Cuando el adulto renuncia al deseo metafísico de formar parte de un principio humano -es decir, trascendente al orden de lo simbólico- recupera para su propia intervención la inocencia y la espontaneidad que acreditó por cuenta de una naturaleza cualquiera. De ese modo, en lugar de una práctica pedagógica tenemos una praxis educativa o, simplemente, una educación. 

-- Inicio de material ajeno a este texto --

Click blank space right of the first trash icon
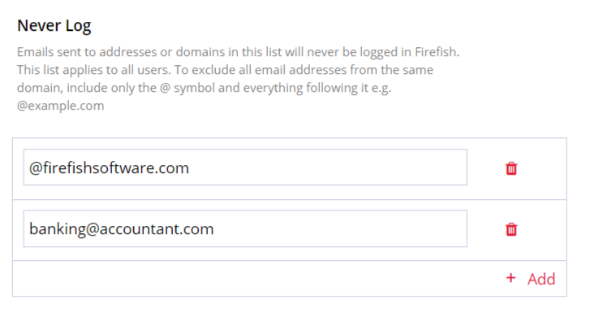603x317 pixels. click(542, 168)
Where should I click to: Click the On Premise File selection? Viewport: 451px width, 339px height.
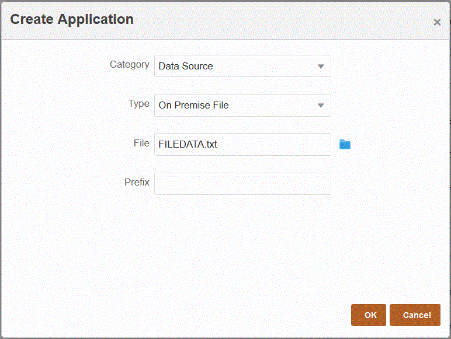193,106
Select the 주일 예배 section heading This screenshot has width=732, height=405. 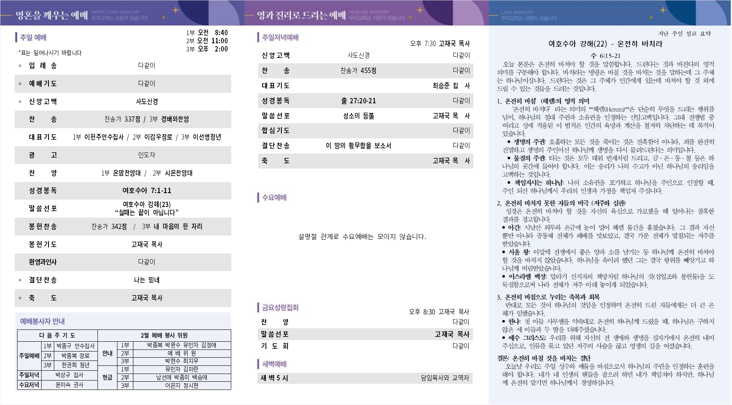33,38
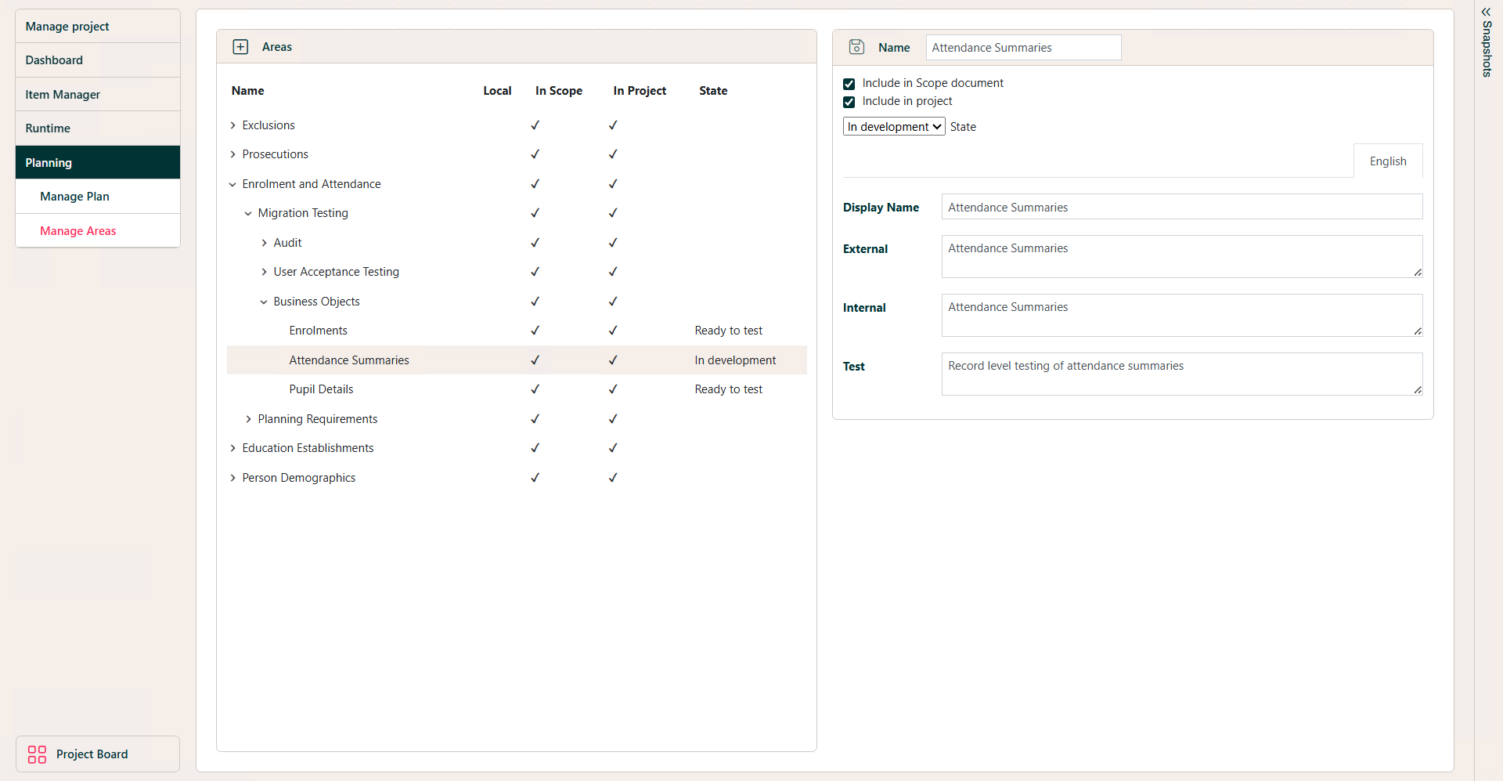The image size is (1503, 781).
Task: Collapse the Enrolment and Attendance node
Action: point(232,184)
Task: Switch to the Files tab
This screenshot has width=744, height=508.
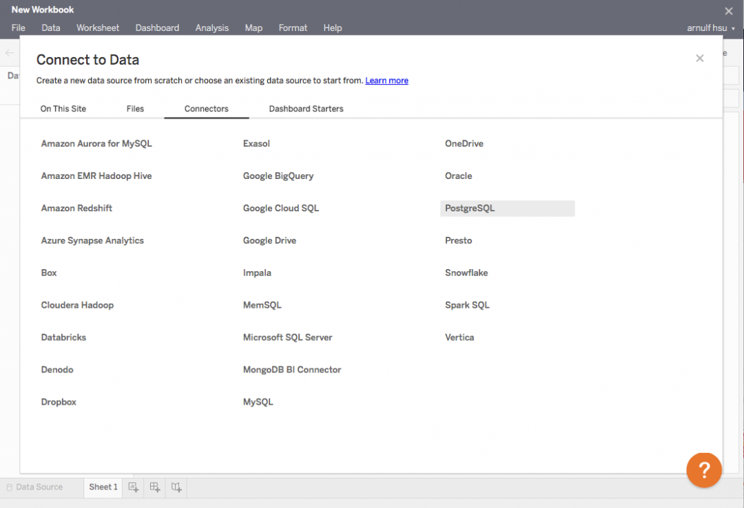Action: point(135,108)
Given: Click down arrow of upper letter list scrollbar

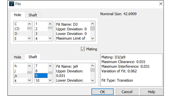Looking at the screenshot, I should point(29,38).
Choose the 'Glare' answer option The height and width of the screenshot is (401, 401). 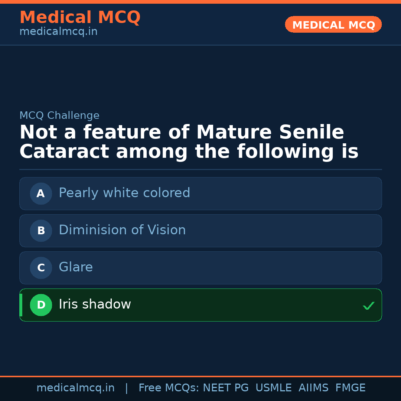tap(76, 267)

Parafraseando a Marx -en la última tesis sobre Feuerbach-, digamos que el adulto de la praxis no piensa o contempla el supuesto conjunto de las capacidades psicológicas como una realidad exterior para, de ese modo, imitarla como ajuste. Transforma el mundo infantil a medida que inyecta el germen o artificio de una realidad adulta, es decir, el mismísimo deseo de saber, en palabras de Freud. Pero entonces, una vez que ese deseo pasa a existir gracias al adulto en cuanto no es connatural a lo que ya había – polimorfismo pulsional perverso propio del infans– la intervención comporta necesariamente una cuota de violencia simbólica

Según el psicoanálisis lo que un niño aprende está en función del deseo de saber. Semejante afirmación no significa que sus vicisitudes en la tarea de aprender a ser como un adulto no revelen, siempre a posteriori, una singular regularidad. La afirmación significa que esa especie de constancia no es el epifenómeno de ningún principio trascendente. Resulta, a nuestro modo de ver, del "encuentro entre el azar y la facultad de durar" (Rosset, 1973: 62) en el propio proceso, y por lo tanto, aprender los números, las letras o una moral cualquiera lejos de ser "algo natural del ser humano" es la prueba capital de su frágil existencia.